A massificação desses serviços, com o
aumento dos funcionários, depois do 25 de Abril teve o efeito positivo de
diminuir a relevância da “cunha” individual, embora não a afastasse das
carreiras e hierarquias. Tive ocasião de conhecer bem, antes do 25 de Abril,
uma instituição, uma grande biblioteca municipal, em que praticamente toda a
gente, do director aos funcionários que recebiam as requisições e iam buscar os
livros, estava lá por “cunha”, naquilo que era tido como um prémio de um
trabalho fácil, sentado a dormitar a um canto. O pesadelo que isso representava
para os leitores comuns era enorme. Como era também regra nesses tempos, quando
o leitor era um amigo do director ou alguém de relevo na micro-sociedade do
Estado Novo, os salamaleques e a diligências eram penosas de se ver.
Depois do que li nesses papéis, uns mais
antigos e outros menos, coloquei-me a dúvida: será que nada mudou? E inclino-me
para responder que não, pouca coisa mudou. A “cunha”

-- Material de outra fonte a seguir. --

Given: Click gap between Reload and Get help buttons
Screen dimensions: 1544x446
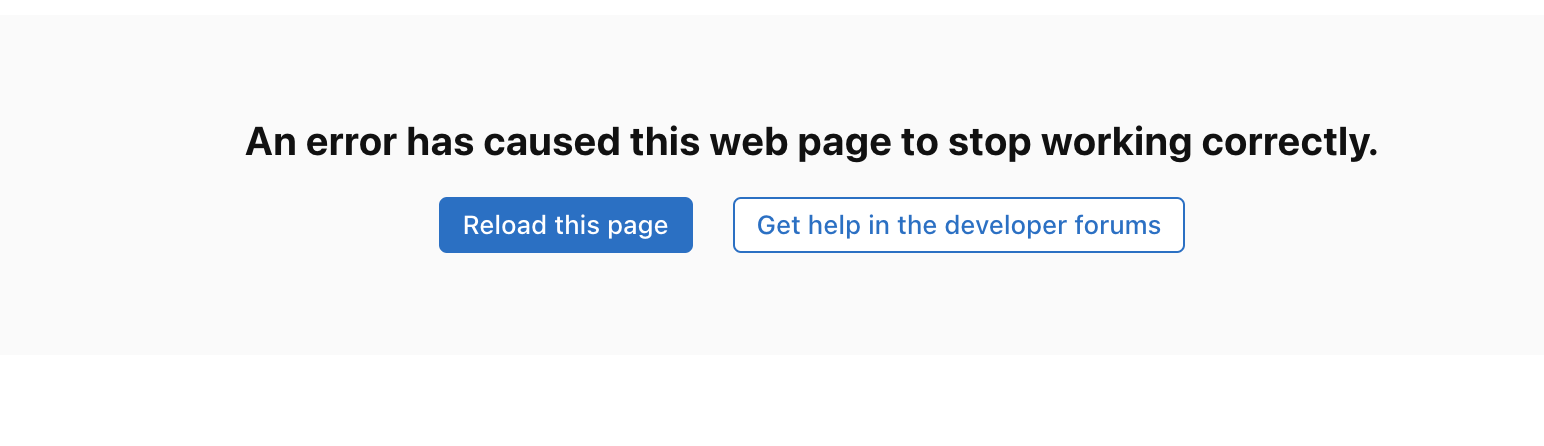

continua a ser crucial na vida portuguesa, embora hoje tenha outros nomes e outra
circulação. Mas a
proximidade ao poder, a qualquer poder, continua a ser uma vantagem enorme na
obtenção de vantagens injustas e no bloqueio ao mérito
Os “facilitadores” vivem desse mundo e olhando para
certas carreiras mesmo no topo do estado a pergunta é como é que chegaram lá.
Como é que meia dúzia de pessoas sem qualquer carreira, saber académico,
experiência de vida, trato do mundo, podem mandar nalguns casos mais do que um
Primeiro-ministro ou um Presidente da República, ao deterem o controlo dos partidos?
A resposta é: meteram muitas “cunhas” e
prestaram muitos serviços numa fase da vida, e facilitaram muitas “cunhas”
noutra. São espertos e hábeis. Conhecem-se entre si e sabem melhor do que
ninguém as regras do jogo. Uns sofisticaram-se, outros não, mas há “espaço”
para todos. Mas o seu efeito na vida pública é baixar os níveis de qualidade,
estiolar a competição política, controlar o seu território com mão de ferro, e
gerar à sua volta um círculo de iguais. E pôr em risco a democracia.